Additional analyses raised entirely new insights into the metabolic vulnerabilities of ER+ and ER- breast cancer. “Our global analysis of the acetylproteome, the first in breast tumors, exposed new details of breast cancer subtype-specific metabolism,” said co-corresponding author Steven Carr, director of proteomics at Broad.

The researchers – including co-first authors Karsten Krug and Shankha Satpathy of Broad, Eric Jaehnig and Meenakshi Anurag of Baylor College of Medicine, Lili Blumenberg of New York University, and Alla Karpova of Washington University – hope that their findings will motivate breast cancer scientists to explore the therapeutic or diagnostic potential of the new biological alterations they have identified in this study.

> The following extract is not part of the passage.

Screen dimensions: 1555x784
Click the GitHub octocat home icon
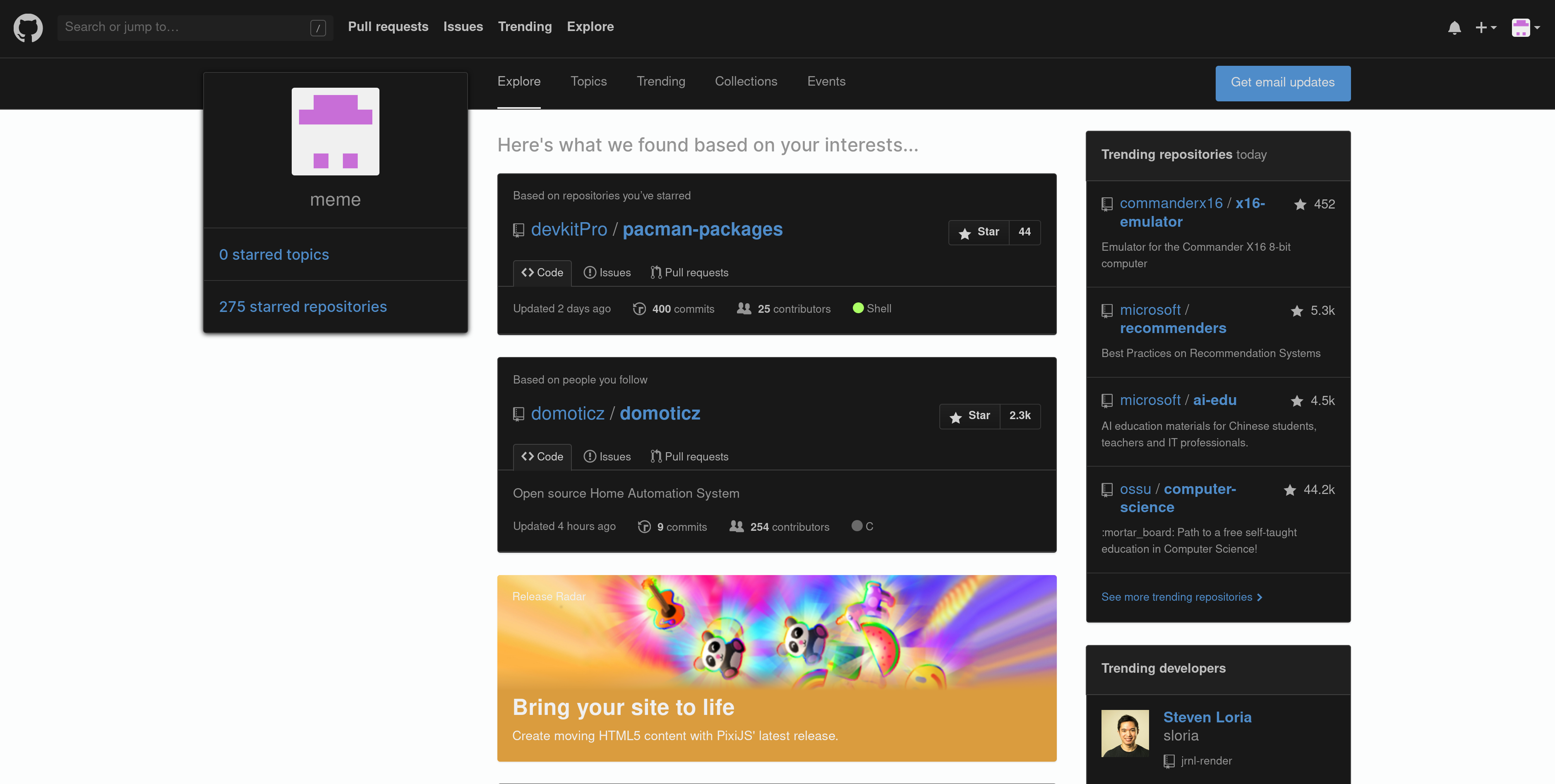(28, 27)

They also are optimistic that their findings will encourage an effort to translate proteogenomics into a cancer-profiling approach that can be used routinely in the clinic to improve diagnosis and treatment.

“We believe that proteogenomics approaches will continue to help us to identify new candidate therapeutic targets, better understand the immune landscape of breast and other cancers, gain insights into response and resistance, and ultimate progress towards our goal of personalized cancer care,” noted co-corresponding author Michael Gillette, a pulmonary and critical care physician at Massachusetts General Hospital and senior group leader in proteomics at Broad.  “The science is powerful and exciting, but in the end it is what we can deliver to the patient that makes it important.”

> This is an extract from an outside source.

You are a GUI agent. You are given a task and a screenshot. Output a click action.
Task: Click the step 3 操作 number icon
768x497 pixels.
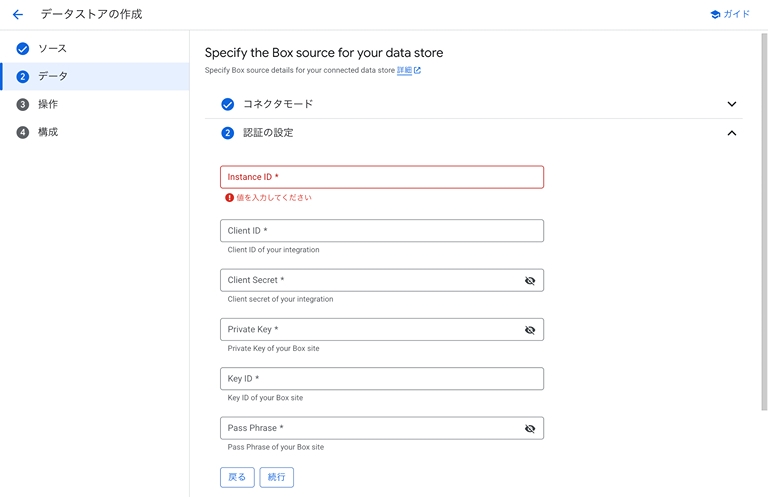[23, 104]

Support for this study was provided by the National Cancer Institute.

Adapted from a press release issued by the National Cancer Institute and Baylor College of Medicine.

Paper(s) cited

Krug K, Jaehnig EJ, Satpathy S, Blumenberg L, Karpova A, Anurag M, et al. Proteogenomics redefines breast cancer biological subtype classifications and nominates therapeutic targets. Cell. Online November 18, 2020. DOI: 10.1016/j.cell.2020.10.036.